I use to live in Brooklyn Heights, and it was mainly just brownstones with kind of upper-middle class, a few white rich people and their ethnic nannies taking care of their white babies. There’s a lot of strollers going up and down the street with all these women that are obviously not the mothers of these children just walking around.

And then some kind of boring college students going to whatever university is there. It’s the most uninspiring place to live. If you’re an artist, never live in a family community, unless you draw inspiration from children and nannies. It’s just horrible.

Watts’ current locale of Williamsburg, on the other hand, gets this stream-of-consciousness review:

Even though there are a bunch of partiers, there are really great artists amongst all those people. And it has great stores and shops and restaurants and a cool Promenade. It’s really a fun, happy area. Kind of the best area to live in.

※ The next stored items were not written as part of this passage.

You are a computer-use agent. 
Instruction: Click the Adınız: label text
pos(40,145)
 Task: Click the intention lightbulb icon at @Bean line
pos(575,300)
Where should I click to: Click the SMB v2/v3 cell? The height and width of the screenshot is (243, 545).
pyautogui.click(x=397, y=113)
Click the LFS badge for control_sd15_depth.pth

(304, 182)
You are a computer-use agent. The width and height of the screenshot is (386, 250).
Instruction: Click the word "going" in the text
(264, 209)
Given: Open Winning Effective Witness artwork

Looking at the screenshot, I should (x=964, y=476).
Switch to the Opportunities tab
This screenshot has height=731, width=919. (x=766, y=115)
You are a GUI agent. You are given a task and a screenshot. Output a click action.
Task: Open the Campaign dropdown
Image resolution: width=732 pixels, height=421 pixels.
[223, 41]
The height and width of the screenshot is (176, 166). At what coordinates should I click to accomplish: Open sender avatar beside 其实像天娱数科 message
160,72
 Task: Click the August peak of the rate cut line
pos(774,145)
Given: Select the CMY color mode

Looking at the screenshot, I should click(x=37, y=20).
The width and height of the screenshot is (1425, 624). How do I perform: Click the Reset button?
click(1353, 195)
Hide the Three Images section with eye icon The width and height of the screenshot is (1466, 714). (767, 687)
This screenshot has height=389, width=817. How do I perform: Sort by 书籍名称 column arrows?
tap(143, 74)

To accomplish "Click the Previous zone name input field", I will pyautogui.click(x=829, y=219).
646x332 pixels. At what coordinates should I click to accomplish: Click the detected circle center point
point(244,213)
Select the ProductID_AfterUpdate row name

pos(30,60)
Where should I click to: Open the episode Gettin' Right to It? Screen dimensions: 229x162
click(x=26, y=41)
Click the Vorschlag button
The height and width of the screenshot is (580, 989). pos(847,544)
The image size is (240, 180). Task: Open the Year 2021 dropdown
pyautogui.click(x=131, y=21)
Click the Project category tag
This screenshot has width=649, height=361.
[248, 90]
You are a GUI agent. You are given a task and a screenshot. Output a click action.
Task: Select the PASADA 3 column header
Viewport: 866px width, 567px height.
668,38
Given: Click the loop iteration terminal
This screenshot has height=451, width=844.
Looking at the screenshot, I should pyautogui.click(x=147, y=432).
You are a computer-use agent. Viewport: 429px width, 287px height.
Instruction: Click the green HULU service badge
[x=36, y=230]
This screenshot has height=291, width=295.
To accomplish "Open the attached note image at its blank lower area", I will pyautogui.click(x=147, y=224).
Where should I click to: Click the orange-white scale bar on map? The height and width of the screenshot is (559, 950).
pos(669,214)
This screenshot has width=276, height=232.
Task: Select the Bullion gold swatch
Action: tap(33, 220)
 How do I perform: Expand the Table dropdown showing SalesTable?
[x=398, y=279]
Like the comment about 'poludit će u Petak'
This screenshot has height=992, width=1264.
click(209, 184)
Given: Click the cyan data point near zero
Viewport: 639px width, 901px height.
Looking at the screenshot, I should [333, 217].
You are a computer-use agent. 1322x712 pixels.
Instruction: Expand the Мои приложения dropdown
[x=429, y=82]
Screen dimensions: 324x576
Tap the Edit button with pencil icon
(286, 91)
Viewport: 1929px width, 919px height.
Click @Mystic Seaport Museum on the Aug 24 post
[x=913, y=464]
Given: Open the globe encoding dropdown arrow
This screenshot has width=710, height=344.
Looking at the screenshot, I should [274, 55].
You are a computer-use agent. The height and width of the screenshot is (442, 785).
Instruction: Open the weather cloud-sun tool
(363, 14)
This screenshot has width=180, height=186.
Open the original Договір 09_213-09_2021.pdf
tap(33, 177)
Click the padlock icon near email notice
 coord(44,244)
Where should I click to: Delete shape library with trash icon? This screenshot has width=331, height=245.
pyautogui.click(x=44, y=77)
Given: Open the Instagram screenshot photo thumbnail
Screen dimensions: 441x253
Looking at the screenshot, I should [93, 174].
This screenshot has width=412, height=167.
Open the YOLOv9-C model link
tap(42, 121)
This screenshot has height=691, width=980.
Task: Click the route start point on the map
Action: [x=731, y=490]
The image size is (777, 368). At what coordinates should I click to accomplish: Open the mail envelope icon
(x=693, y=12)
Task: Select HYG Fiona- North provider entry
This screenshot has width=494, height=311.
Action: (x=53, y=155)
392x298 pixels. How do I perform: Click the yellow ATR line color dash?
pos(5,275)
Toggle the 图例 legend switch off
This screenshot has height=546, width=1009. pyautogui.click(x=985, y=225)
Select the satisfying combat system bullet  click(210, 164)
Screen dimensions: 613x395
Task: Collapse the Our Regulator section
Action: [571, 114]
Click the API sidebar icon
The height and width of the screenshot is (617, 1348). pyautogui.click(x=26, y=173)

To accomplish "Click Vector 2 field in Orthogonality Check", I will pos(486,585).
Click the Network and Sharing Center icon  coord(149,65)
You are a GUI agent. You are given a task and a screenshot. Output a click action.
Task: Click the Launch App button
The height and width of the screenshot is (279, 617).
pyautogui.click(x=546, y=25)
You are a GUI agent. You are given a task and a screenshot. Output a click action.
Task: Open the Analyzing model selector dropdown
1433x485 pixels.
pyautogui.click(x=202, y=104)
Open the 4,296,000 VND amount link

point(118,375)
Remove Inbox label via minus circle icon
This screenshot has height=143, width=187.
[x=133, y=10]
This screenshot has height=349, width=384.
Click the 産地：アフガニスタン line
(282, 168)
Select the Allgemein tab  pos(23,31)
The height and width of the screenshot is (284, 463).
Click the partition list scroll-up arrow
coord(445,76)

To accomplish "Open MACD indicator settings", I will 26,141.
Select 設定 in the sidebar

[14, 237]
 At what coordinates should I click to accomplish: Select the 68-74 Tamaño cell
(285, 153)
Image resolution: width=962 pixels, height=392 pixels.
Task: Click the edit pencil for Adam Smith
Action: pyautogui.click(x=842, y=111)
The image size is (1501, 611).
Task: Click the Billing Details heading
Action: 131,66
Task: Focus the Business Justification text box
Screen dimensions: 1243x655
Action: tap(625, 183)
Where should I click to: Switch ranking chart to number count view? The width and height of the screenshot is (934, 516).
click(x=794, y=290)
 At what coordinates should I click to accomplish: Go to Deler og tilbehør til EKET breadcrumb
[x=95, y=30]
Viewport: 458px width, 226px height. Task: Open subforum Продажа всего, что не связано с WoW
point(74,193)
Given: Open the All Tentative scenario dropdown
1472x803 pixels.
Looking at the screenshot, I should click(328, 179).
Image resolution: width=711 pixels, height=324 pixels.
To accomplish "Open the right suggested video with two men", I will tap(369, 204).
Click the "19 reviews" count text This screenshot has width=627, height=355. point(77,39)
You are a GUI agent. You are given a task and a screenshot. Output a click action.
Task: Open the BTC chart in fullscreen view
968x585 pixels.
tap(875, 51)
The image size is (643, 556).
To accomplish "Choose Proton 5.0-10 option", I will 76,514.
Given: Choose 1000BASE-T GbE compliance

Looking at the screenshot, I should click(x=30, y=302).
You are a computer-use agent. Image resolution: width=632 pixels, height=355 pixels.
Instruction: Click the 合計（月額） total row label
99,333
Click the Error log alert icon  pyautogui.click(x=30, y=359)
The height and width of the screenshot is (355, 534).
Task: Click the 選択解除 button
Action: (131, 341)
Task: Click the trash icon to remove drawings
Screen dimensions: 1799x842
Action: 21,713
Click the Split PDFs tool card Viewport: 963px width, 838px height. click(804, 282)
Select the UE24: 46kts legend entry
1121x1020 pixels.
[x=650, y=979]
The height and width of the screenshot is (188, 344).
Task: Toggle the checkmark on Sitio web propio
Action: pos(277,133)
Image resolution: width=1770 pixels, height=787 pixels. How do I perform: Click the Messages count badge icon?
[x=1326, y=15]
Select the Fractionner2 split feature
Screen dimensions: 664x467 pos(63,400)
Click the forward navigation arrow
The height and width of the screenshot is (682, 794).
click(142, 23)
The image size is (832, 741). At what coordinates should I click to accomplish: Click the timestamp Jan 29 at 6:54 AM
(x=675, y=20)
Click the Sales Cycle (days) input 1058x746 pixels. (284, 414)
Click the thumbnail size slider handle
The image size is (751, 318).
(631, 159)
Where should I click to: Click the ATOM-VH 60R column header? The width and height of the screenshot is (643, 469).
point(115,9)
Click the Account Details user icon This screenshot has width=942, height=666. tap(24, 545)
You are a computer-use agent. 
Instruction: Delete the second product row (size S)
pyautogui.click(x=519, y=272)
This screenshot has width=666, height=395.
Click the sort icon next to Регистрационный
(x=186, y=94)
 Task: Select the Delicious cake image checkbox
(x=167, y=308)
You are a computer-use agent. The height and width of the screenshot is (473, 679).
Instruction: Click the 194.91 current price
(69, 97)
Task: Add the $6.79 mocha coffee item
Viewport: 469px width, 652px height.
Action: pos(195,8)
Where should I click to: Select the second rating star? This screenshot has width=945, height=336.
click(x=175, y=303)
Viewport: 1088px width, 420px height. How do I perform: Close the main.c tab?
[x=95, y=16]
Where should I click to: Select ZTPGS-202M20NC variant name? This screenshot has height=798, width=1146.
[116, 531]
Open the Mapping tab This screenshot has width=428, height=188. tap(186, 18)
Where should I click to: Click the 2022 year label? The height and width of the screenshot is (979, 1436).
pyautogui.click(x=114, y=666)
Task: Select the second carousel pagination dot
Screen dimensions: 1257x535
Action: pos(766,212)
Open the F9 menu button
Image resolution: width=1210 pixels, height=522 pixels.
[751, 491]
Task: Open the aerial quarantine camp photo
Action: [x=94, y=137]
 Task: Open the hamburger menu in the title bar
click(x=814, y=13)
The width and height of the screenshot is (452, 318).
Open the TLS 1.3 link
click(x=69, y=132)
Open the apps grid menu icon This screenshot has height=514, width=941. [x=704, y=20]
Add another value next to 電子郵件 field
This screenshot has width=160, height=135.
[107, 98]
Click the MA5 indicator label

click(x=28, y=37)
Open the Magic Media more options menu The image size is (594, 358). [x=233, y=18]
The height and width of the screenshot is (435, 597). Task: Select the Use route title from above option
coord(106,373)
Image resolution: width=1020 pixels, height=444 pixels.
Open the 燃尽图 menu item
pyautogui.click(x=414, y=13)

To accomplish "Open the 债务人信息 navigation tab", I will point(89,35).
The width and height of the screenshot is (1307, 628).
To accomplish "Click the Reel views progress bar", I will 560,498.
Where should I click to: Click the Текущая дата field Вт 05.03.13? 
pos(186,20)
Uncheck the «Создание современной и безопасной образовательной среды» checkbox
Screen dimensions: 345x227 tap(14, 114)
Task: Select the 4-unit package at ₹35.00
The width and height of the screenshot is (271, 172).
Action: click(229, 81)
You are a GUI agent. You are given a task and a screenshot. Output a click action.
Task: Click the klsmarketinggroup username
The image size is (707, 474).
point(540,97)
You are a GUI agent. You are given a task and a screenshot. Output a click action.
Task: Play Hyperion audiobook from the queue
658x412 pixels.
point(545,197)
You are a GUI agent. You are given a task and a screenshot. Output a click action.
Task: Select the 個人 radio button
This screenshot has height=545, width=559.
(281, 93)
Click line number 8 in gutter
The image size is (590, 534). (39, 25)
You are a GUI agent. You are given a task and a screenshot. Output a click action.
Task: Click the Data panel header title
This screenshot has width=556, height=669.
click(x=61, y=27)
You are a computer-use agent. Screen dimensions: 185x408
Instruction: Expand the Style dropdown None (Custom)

It gets ragged on a lot, though. Yeah, which is good. The good thing is that it makes other people [too] annoyed to live here. The less people move here the better. Now we’re starting to see outside of coffee shops, like, six strollers. It’s either the hipsters that live here are getting older and having kids or the kids are moving to Williamsburg. I like kids, but kids kind of bum me out. It’s fine. I mean, people need to have kids. It’s just, like, you kind of go, ‘Aww, where are the adults having fun?’ Instead they’re running around asking, ‘Do you need some milk now?’ I love that they’re trying to still stay cool, you know. The parents will get their babies CBGB shirts.

Perhaps it’s best that the dude has found his solace outside of the Heights, huh?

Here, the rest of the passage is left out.